--- Begin SUPPLIED TEXT ---

And along the Fairly Loup track, we found ribwort and hedge woundwort. If you look closely, you can see that the hedge woundwort has got an interesting visitor.

When I looked at a geranium, I saw that it too had a visitor, but you have to look even harder to see it. Mrs Tootlepedal drew my attention to a guelder rose on the other side of the track.

There was a mass of grasses in the verges, but Mrs Tootlepedal spotted this sedge by way of variety. I might easily have thought that it was just another grass.

We stopped as we went up the hill to Gilnockie Station when Mrs Tootlepedal spotted an interesting flower in a wood beside the road. It was a yellow pimpernel or Lysimachia nemorum. At the top of the hill, we found a crop of yellow irises.

It was a very hilly eleven mile ride, but the electric bikes helped us to enjoy going up the hills as much as we enjoyed floating down them.

When we got home, I got out the hover mower, and mowed the green house grass and the vegetable garden paths. I nearly mowed the front lawn too, but luckily I ran out of time and joined the regular family Zoom instead. I might have had time to mow the lawn if I hadn’t been distracted by the fuchsia at the back gate . . .

. . . and a bee on another astrantia . . .

. . . and if I hadn’t wasted time looking at the birds again, where I found a goldfinch making itself scarce in the face of an oncoming siskin.

I took too many pictures as usual so I have had to pair a rose taken in the morning with potentilla flowers taken in the late afternoon.

There are so many of them dotted round the garden, that I sometimes overlook the Sweet Williams when it comes to taking pictures. I shouldn’t, as they are very striking and colourful.

--- End SUPPLIED TEXT ---
--- Begin DATASET ENTRIES ---

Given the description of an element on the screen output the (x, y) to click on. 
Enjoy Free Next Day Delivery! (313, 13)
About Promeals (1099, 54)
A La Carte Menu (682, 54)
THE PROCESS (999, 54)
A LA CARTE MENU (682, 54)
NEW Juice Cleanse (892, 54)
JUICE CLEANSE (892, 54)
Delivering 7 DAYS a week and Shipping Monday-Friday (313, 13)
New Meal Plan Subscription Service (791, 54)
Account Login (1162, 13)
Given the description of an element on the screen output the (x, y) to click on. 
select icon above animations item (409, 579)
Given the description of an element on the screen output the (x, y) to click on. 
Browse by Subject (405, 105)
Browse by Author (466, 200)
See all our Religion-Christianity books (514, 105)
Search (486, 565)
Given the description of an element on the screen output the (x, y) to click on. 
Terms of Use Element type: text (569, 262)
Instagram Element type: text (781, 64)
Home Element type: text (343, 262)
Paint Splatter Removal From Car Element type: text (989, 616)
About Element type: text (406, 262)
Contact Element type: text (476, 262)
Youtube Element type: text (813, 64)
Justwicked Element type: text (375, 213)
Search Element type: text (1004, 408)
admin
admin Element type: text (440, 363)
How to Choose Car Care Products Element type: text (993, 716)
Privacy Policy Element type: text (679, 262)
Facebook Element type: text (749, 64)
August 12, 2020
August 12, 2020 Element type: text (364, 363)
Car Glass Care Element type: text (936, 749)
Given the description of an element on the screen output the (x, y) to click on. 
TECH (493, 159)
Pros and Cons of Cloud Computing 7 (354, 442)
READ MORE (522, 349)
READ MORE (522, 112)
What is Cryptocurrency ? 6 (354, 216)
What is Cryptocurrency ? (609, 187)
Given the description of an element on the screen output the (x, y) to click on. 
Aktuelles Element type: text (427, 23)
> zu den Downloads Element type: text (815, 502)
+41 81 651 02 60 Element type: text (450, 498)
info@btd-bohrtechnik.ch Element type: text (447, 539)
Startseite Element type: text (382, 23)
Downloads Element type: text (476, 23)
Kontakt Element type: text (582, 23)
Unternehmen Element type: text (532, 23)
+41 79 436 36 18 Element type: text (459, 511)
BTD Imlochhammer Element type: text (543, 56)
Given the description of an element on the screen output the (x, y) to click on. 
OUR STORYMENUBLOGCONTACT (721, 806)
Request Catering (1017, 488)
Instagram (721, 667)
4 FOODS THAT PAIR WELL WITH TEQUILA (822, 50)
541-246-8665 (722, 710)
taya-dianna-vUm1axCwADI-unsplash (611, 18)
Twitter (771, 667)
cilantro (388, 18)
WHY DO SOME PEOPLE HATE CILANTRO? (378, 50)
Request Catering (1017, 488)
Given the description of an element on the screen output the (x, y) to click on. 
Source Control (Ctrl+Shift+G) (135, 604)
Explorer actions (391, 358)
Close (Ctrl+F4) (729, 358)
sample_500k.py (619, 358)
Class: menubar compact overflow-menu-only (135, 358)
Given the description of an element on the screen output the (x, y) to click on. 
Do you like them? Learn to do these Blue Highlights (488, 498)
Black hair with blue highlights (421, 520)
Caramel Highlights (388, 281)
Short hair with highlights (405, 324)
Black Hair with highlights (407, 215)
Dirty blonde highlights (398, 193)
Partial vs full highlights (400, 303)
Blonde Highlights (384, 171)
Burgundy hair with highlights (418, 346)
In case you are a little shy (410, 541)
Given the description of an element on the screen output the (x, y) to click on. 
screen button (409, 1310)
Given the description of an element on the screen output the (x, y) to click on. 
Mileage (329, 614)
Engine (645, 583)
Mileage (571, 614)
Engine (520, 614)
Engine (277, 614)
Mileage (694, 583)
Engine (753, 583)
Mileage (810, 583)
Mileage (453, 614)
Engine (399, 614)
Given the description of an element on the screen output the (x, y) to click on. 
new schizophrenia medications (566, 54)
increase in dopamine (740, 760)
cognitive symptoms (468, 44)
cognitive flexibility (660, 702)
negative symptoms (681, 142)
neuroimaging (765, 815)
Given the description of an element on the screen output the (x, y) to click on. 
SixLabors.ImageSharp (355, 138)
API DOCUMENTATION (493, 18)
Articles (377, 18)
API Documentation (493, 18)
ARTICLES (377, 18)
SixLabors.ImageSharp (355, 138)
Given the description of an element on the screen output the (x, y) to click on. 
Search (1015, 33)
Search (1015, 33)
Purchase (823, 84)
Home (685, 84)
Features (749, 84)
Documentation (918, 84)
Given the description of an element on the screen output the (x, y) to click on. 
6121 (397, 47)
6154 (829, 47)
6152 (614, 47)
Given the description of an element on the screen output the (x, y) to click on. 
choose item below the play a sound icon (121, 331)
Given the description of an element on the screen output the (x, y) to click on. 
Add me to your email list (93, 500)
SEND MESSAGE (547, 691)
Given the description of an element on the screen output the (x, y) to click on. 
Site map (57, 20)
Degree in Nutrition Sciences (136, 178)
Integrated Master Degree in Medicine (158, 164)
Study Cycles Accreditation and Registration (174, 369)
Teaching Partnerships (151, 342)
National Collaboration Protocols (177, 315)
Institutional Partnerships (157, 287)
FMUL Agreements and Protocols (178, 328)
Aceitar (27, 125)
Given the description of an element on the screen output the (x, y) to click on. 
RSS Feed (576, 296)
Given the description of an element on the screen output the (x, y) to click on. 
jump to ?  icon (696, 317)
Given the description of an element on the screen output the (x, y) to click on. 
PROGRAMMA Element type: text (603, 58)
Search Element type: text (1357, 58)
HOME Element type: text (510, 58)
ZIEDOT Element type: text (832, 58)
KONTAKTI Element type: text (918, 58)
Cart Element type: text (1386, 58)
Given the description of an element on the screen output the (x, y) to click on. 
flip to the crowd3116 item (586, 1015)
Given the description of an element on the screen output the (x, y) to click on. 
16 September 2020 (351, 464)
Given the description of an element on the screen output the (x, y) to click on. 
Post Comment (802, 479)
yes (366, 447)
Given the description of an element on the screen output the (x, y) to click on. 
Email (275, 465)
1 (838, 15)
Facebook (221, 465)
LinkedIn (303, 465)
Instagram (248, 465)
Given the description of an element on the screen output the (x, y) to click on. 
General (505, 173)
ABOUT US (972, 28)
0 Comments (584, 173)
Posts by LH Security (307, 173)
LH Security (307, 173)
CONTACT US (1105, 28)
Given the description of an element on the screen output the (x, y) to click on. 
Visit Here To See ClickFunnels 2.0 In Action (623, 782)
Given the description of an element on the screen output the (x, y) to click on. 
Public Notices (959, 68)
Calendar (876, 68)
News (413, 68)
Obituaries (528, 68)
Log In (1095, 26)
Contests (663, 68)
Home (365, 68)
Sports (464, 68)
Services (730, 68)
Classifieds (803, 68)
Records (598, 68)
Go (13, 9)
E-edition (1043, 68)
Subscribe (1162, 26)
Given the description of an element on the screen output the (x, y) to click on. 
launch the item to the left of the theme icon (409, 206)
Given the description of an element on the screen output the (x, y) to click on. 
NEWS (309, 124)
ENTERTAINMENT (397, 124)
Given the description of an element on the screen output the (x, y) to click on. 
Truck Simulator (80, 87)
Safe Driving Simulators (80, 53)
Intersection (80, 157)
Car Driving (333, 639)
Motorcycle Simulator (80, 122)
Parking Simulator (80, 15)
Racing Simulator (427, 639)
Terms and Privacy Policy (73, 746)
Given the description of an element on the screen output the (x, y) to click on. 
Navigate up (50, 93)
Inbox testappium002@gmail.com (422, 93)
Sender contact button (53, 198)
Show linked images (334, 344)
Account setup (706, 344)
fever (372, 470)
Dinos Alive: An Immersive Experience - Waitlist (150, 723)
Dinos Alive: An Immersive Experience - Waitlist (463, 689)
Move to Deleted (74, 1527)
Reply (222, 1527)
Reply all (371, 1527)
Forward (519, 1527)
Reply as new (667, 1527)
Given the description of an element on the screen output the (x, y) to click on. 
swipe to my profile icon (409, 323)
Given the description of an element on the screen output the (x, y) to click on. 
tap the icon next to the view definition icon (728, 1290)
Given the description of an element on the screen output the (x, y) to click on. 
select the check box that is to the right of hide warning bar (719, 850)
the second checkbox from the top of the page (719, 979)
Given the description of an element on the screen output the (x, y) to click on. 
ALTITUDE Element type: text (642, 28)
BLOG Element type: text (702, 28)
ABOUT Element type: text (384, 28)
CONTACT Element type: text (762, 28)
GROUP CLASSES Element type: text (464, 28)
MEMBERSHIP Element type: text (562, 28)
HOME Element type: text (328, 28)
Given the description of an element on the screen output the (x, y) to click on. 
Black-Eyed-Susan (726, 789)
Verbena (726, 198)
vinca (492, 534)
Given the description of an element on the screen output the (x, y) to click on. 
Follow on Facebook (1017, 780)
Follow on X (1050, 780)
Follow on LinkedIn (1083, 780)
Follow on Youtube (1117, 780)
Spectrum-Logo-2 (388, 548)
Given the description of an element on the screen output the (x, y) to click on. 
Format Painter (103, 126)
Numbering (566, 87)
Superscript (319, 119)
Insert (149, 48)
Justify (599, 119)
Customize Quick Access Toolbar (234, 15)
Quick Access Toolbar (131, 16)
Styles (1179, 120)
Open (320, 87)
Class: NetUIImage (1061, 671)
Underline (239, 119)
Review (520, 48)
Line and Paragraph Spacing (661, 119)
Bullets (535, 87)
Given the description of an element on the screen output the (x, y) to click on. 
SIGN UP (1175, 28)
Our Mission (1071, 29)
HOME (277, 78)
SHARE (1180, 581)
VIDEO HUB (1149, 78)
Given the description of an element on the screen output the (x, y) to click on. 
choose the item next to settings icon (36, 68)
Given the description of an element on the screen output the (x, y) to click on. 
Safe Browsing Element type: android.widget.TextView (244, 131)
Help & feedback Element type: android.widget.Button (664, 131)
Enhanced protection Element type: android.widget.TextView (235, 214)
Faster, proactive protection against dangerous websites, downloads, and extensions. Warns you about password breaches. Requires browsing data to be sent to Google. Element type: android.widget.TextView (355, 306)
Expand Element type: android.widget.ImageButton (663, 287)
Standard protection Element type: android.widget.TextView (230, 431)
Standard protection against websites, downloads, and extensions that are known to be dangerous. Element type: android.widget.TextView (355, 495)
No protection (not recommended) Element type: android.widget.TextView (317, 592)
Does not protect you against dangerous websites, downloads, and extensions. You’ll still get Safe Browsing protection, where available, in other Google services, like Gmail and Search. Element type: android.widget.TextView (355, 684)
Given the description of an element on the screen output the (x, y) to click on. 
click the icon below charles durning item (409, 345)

--- End DATASET ENTRIES ---

WORK INSTRUCTIONS ::
[A] Using the diary passage, decide whether each statement agrees with it, answering yes or no and quoting the words that settle it: (i) the ride covered eleven hilly miles; (ii) the front lawn got mowed; (iii) the yellow irises were found in a wood beside the road.
[B] Reproduce the entries word for word, starting with their first line and going on through the line with "select icon above animations item (409, 579)".

OUTPUTS BY TASK ::
[A]
(i) Yes: "It was a very hilly eleven mile ride"
(ii) No: "I nearly mowed the front lawn too, but luckily I ran out of time"
(iii) No: "At the top of the hill, we found a crop of yellow irises."

[B]
Given the description of an element on the screen output the (x, y) to click on. 
Enjoy Free Next Day Delivery! (313, 13)
About Promeals (1099, 54)
A La Carte Menu (682, 54)
THE PROCESS (999, 54)
A LA CARTE MENU (682, 54)
NEW Juice Cleanse (892, 54)
JUICE CLEANSE (892, 54)
Delivering 7 DAYS a week and Shipping Monday-Friday (313, 13)
New Meal Plan Subscription Service (791, 54)
Account Login (1162, 13)
Given the description of an element on the screen output the (x, y) to click on. 
select icon above animations item (409, 579)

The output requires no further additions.